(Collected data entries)
══════════════════════════════

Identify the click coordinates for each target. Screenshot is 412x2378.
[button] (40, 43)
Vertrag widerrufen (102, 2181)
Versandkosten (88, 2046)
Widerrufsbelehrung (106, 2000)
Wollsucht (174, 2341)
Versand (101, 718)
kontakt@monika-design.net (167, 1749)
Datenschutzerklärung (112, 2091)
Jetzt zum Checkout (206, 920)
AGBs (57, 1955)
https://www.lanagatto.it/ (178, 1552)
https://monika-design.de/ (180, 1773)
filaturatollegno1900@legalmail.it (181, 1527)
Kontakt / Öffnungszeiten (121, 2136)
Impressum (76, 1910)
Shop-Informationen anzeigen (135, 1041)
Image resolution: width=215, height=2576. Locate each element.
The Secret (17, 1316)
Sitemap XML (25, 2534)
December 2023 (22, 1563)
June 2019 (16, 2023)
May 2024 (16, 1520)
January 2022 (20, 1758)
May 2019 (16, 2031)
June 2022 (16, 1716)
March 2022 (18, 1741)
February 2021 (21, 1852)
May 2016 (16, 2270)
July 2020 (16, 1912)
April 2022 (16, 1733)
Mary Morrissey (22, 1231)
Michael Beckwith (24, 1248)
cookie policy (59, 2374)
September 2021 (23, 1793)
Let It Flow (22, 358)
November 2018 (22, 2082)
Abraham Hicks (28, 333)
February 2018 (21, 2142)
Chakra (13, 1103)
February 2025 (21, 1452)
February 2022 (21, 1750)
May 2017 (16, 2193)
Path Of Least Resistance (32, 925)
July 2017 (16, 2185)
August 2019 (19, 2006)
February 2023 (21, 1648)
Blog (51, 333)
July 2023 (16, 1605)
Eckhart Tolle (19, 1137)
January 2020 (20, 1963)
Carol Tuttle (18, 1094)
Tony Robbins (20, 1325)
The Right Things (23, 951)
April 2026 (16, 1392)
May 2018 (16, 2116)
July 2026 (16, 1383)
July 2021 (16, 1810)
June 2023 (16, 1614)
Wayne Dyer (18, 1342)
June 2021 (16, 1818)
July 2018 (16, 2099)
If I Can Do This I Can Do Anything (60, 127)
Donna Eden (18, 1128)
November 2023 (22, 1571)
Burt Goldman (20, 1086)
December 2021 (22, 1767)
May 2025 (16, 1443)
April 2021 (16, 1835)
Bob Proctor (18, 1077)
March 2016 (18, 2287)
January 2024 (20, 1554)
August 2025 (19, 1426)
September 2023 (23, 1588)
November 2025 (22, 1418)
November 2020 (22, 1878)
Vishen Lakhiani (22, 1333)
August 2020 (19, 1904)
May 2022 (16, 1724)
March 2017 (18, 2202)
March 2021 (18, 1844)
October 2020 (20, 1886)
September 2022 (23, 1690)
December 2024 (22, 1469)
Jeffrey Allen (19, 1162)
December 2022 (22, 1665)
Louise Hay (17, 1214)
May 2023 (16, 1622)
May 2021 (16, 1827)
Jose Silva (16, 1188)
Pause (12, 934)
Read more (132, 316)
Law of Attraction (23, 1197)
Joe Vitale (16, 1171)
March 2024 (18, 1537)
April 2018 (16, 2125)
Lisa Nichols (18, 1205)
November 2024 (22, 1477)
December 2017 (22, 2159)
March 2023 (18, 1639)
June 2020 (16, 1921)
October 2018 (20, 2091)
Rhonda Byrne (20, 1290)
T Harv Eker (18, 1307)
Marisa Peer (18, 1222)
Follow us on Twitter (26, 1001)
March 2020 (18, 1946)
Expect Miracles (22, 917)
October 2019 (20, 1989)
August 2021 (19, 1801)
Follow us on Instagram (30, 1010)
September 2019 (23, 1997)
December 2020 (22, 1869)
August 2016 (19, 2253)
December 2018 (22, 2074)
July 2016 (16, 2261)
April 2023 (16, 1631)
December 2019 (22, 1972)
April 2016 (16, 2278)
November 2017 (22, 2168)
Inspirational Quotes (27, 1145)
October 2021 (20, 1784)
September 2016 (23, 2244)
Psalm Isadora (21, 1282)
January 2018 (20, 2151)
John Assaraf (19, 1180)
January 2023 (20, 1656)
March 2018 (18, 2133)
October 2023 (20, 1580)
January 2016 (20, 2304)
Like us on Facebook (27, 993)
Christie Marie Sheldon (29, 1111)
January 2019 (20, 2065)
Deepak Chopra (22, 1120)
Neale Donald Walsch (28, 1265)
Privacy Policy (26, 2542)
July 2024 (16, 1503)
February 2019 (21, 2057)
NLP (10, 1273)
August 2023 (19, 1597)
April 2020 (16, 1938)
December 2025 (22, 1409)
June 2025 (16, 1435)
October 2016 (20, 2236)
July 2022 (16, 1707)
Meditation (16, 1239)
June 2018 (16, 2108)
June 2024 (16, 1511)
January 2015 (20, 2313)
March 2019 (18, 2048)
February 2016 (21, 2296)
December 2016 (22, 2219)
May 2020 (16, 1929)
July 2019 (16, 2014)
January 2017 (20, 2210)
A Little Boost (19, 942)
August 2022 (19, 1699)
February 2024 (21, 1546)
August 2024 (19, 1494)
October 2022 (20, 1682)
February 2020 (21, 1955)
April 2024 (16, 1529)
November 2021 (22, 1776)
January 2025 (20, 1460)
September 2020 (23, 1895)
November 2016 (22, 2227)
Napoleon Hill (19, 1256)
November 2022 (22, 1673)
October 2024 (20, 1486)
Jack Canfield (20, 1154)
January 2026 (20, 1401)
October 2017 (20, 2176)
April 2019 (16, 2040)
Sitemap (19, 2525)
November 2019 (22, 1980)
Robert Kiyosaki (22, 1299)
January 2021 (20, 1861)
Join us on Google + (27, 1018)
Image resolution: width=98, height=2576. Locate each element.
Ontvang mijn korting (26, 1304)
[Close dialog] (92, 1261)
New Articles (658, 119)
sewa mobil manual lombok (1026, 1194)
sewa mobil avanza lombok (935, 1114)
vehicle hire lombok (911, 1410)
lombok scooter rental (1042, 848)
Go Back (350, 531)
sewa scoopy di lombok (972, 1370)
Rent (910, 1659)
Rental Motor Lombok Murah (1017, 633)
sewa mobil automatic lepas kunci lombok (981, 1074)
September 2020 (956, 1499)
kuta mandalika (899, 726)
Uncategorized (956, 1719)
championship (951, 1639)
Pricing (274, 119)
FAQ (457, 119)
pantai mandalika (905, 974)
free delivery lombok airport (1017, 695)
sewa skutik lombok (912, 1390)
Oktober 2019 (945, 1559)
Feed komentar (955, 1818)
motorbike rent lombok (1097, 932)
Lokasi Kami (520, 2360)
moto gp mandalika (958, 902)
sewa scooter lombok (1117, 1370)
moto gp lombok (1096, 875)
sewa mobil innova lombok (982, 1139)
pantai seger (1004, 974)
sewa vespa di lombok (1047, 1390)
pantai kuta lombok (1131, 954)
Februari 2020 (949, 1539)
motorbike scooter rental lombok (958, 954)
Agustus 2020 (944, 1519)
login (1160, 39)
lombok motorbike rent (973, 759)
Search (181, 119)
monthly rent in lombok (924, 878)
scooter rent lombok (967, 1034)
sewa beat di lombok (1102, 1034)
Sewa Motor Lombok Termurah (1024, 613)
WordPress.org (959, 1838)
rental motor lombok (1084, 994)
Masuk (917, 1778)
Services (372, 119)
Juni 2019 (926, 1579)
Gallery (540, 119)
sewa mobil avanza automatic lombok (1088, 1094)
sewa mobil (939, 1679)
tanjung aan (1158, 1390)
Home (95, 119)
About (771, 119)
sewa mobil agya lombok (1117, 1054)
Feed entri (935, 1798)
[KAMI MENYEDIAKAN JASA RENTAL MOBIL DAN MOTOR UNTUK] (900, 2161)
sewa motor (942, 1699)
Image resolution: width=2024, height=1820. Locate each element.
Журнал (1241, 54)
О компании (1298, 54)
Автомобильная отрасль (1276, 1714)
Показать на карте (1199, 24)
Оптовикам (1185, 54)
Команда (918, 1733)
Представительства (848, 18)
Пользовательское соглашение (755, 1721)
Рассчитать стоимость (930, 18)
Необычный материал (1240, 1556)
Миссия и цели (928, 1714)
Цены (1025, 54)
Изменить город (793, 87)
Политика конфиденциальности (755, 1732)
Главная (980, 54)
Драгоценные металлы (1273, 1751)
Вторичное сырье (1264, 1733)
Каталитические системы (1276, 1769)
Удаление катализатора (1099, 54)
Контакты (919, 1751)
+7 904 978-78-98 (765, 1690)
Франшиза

══════════════════════════════

Task prompt >>
What is needed is each line from the records with the word "February" in it.

Exercise solution >>
February 2021 (21, 1852)
February 2018 (21, 2142)
February 2025 (21, 1452)
February 2022 (21, 1750)
February 2023 (21, 1648)
February 2019 (21, 2057)
February 2016 (21, 2296)
February 2024 (21, 1546)
February 2020 (21, 1955)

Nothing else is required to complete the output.